╭─ ROWS
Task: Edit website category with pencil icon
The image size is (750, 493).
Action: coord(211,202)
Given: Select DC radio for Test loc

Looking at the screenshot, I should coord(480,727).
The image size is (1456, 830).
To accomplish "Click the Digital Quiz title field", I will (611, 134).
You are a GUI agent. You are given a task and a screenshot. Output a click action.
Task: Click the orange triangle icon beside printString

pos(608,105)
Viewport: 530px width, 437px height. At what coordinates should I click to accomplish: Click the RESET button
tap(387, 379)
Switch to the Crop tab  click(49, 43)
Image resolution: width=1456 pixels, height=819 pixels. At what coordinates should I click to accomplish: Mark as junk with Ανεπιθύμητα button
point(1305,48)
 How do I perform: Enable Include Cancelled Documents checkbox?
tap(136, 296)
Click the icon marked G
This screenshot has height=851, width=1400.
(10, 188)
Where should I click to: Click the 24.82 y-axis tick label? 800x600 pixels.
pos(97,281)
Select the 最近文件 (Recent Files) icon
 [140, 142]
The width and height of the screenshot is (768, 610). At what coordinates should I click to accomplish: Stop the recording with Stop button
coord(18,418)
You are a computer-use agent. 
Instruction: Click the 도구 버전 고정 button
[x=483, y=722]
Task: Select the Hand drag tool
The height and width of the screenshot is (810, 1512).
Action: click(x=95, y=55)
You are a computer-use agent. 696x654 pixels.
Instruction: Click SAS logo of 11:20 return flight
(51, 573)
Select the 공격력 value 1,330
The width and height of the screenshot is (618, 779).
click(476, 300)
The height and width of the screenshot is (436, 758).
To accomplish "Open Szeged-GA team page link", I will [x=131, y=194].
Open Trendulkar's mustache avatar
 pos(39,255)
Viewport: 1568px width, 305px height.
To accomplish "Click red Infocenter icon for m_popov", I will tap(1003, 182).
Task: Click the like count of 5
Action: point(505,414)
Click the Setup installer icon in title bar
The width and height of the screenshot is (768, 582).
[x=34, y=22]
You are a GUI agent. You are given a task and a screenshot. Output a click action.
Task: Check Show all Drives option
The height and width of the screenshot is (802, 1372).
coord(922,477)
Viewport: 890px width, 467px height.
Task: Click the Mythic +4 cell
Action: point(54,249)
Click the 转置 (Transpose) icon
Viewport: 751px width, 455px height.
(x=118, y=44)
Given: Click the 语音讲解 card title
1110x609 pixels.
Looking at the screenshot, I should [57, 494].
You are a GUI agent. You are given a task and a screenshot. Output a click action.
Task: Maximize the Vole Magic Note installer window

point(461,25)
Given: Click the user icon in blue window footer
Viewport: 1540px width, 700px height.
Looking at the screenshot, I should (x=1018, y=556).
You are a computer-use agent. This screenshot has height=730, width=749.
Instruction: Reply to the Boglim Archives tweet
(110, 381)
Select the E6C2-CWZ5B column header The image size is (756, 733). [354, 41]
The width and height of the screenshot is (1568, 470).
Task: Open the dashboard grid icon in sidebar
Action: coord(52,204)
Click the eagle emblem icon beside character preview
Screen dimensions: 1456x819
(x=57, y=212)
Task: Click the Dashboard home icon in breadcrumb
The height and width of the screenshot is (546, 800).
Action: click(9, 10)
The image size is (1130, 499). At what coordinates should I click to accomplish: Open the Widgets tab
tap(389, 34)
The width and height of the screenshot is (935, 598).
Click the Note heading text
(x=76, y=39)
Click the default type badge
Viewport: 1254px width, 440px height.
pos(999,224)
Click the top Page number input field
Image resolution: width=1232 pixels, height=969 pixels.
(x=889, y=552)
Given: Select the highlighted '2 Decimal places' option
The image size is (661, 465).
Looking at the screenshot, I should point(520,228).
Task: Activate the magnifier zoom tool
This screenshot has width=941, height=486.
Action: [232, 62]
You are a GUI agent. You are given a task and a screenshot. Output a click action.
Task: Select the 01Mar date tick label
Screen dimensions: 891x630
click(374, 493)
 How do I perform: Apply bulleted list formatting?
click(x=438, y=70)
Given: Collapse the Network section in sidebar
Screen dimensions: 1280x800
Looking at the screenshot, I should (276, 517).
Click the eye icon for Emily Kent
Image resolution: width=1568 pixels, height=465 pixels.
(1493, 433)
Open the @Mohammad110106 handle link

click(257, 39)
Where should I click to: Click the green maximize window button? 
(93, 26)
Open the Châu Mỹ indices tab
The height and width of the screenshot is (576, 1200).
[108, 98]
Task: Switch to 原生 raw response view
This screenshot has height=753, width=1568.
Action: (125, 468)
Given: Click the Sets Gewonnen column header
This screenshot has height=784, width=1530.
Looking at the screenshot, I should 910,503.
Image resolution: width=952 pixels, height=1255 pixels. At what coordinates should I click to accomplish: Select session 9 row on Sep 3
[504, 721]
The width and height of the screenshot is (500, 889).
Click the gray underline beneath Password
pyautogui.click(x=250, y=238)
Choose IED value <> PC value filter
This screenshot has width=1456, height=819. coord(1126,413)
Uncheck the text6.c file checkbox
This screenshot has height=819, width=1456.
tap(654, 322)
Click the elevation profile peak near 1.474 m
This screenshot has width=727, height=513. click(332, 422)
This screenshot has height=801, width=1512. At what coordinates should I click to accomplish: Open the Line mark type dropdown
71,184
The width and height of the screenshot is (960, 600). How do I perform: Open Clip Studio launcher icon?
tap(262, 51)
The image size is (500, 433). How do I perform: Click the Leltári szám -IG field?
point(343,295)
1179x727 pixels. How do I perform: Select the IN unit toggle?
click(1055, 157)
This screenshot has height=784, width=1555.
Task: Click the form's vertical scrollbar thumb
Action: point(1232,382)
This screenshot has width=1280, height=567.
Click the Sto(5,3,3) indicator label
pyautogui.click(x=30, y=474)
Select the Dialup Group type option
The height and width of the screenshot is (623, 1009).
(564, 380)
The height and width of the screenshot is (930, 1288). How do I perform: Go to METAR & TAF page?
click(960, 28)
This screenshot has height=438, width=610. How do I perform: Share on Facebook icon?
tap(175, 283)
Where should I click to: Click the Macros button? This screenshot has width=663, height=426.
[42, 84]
╰─
WRITTEN EXERCISE - Copy the entries word for word, starting with the line that contains "Select the E6C2-CWZ5B" and continuing through the line that contains "tap(389, 34)".

FINISHED EXERCISE -
Select the E6C2-CWZ5B column header The image size is (756, 733). [354, 41]
The width and height of the screenshot is (1568, 470).
Task: Open the dashboard grid icon in sidebar
Action: coord(52,204)
Click the eagle emblem icon beside character preview
Screen dimensions: 1456x819
(x=57, y=212)
Task: Click the Dashboard home icon in breadcrumb
The height and width of the screenshot is (546, 800).
Action: click(9, 10)
The image size is (1130, 499). At what coordinates should I click to accomplish: Open the Widgets tab
tap(389, 34)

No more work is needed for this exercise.